Patients in the RARP group required significantly fewer inpatient admissions, hospital bed-days and excess bed-days at 360 and 1 080 days than patients undergoing ORP. Patients undergoing ORP had a significantly higher number of outpatient appointments at 1 080 days. The corresponding total costs were significantly lower for patients in the RARP group at 360 days (£1679 vs £2031 for ORP; P < 0.001) and at 1 080 days (£3461 vs £4208 for ORP; P < 0.001). In partial nephrectomy, Patients in the RAPN group required significantly fewer inpatient admissions and hospital bed-days at 360 days compared with those in the OPN group; no significant differences were observed in outcomes at 1 080 days.

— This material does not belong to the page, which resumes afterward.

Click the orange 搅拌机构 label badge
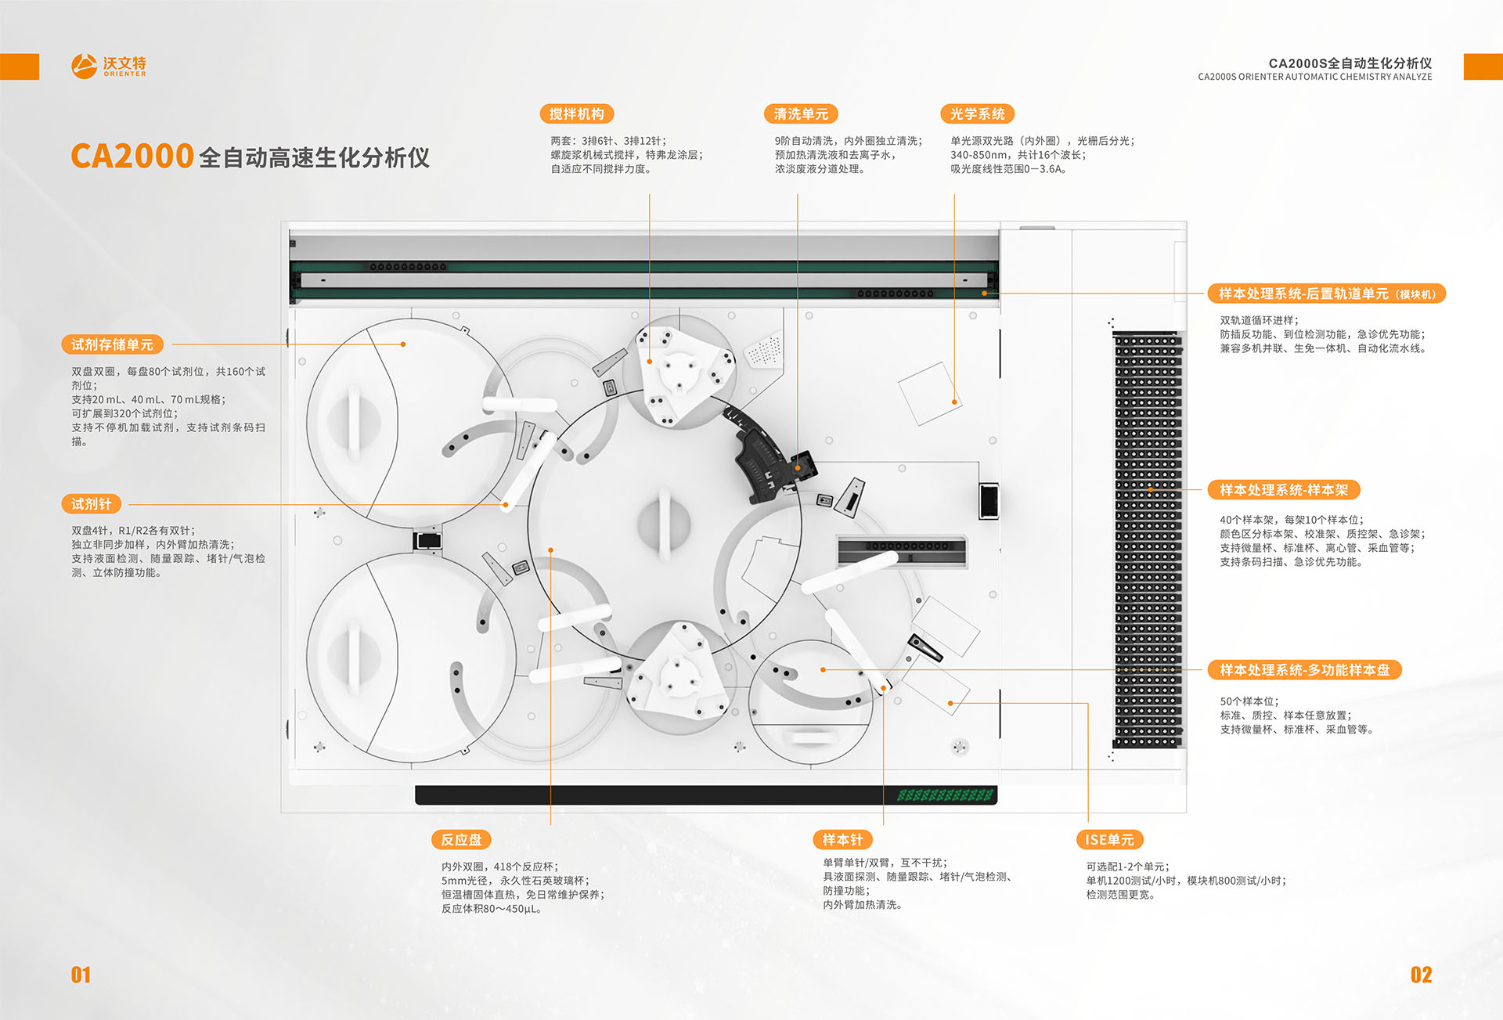point(577,114)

The corresponding total costs were lower for patients in the RAPN group at 360 days (£779 vs £1242 for OPN,P = 0.843) and at 1 080 days (£2122 vs £2889 for ORP; P = 0.570). For both procedure types, resource utilisation and costs for laparoscopic surgeries lay at the approximate midpoint of those for robot-assisted and open surgeries.

Conclusion

Our analysis provides compelling evidence to suggest that RARP leads to reduced long-term health resource utilisation and downstream cost savings compared with traditional open and laparoscopic approaches. Furthermore, despite the limitations that arise from the inclusion of a small sample, these results also suggest that robot-assisted surgery may represent a cost-saving alternative to existing surgical options in partial nephrectomy. Further exploration of clinical cost drivers, as well as an extension of the analysis into subsequent years, could lend support to the wider commissioning of robot-assisted surgery within the NHS.